When did "star boy" begin to feel like a grossly insufficient label for Bukayo Saka? For all that it must be very nice to be described in such a fashion, there is a sense of incompletion to Saka's nickname. It suggests the idea that he is still a nova, that he is yet to develop the gravitational force of the Premier League's very greatest.
Nothing could be further from the truth. If there is one thing that unites the best players in this league -- and by extension in world football -- it is that they only need half an opening to change the course of the contest. The Emirates Stadium had that hammered home to it last month; Takehiro Tomiyasu undercooked a pass back to Aaron Ramsdale, who was trapped in no man's land. Still, if Kevin De Bruyne were to score he would need to hook the ball around and over the Arsenal goalkeeper at full tilt, getting enough power on it to outrun recovering defenders without overcooking a shot that might naturally loop or even bounce over the bar. Of course, he did.
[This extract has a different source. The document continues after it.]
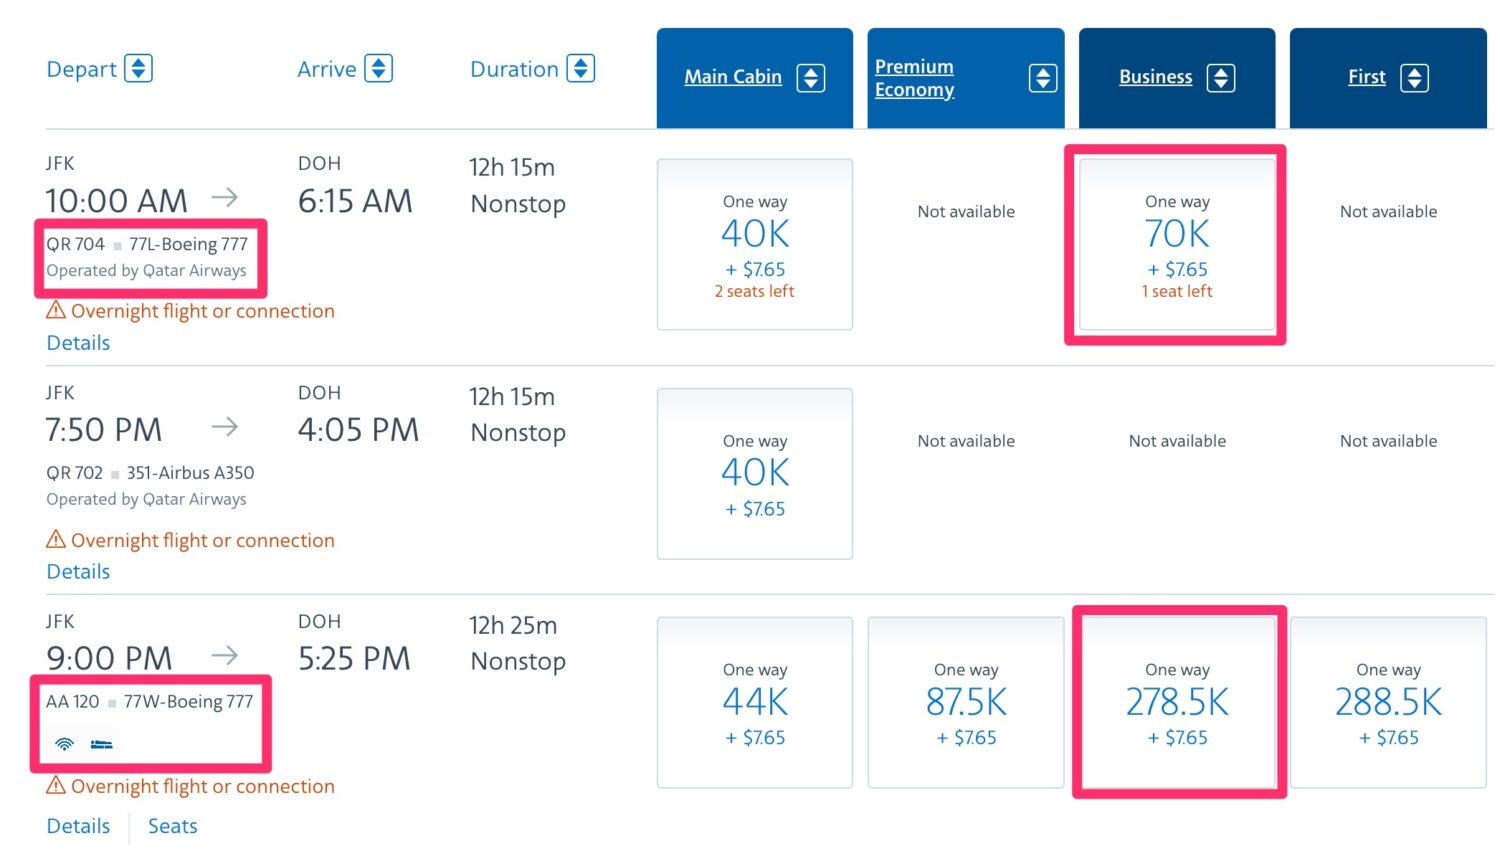The width and height of the screenshot is (1500, 856).
Task: Click the Premium Economy sort arrows icon
Action: click(x=1042, y=78)
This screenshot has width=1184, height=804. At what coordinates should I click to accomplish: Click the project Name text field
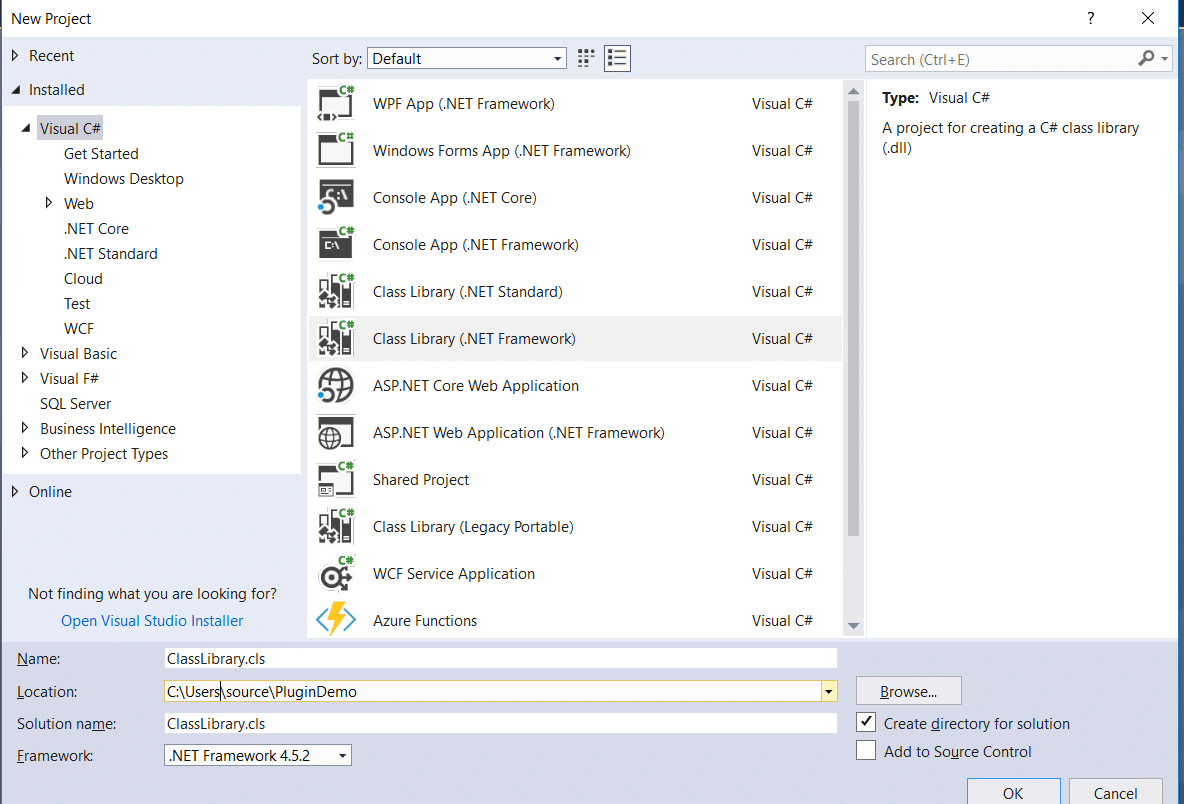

Make a mistake against the very best in the league and they will make you pay. And so it was when Everton's largely exceptional defense left a gap on the right corner of the penalty area, Saka filled it before a blue shirt could spot the danger. Oleksandr Zinchenko slipped him into the first prime position an Arsenal player had found all night but there was still plenty to do. His first two touches allowed him to get in stride but the angle was narrowing and with Vitaliy Mykolenko in hot pursuit, there would be no time to take a touch to move the ball onto his stronger left foot.
His right did the job empathically, disproving in a stroke the old adage that a goalkeeper should never be beaten at his near post. If Jordan Pickford had got a fingertip on the ball both might have ended up in the back of the net.
In an instance, the tension eased, a game that had seemed bound to be decided in the final 10 minutes morphing into an emphatic 4-0 win that extends Arsenal's lead to five points at the top of the Premier League. With Manchester City to face Newcatle, Crystal Palace and Liverpool in the next three games, one could envisage this as the start of the period when the Gunners open up a gap.
No one saw that coming after a grotty first half hour, one in which Everton defended in numbers and broke with purpose and Brazilian center back Gabriel was perhaps the best player on the pitch. Equally, the Toffees did not have the player who wins a game in a moment. Frankly, in Neal Maupay they have one who simply does not cut the mustard among Premier League forwards. Twice in the early exchanges, he spurned promising chances, curling into Aaron Ramsdale's arms when given space to turn on the edge of the box before concluding a dangerous counter with an anemic backheel.
Everton might not have looked like a team who were going to score but they did not much like conceding for 39 minutes, restricting their hosts to a Jorginho strike from the edge of the box. It likely was not the opener that broke the resolve of Sean Dyche's men but instead the second moments later, one where Idrissa Gueye initially appeared to have had the ball whipped off his feet by Saka for an offside Gabriel Martinelli to net his 10th of the Premier League season. The Brazilian had been deemed to be ahead of play at first viewing but VAR swiftly concluded that he had just about been onside.
Bar a brief flurry from Demarai Gray, Everton understandably concluded that there was no better strategy for the second half than to preserve their legs for the relegation battle ahead, starting with Sunday's anxiety-inducing trip to Nottingham. Martin Odegaard and Martinelli helped to chip away at City's goal-difference advantage in a second half where Arsenal grew ever more authoritative and incisive.
They might never have got there if it weren't for their best player. He's a starman, playing on the right. His name is Bukayo Saka ... You may well know how the rest of that chant goes.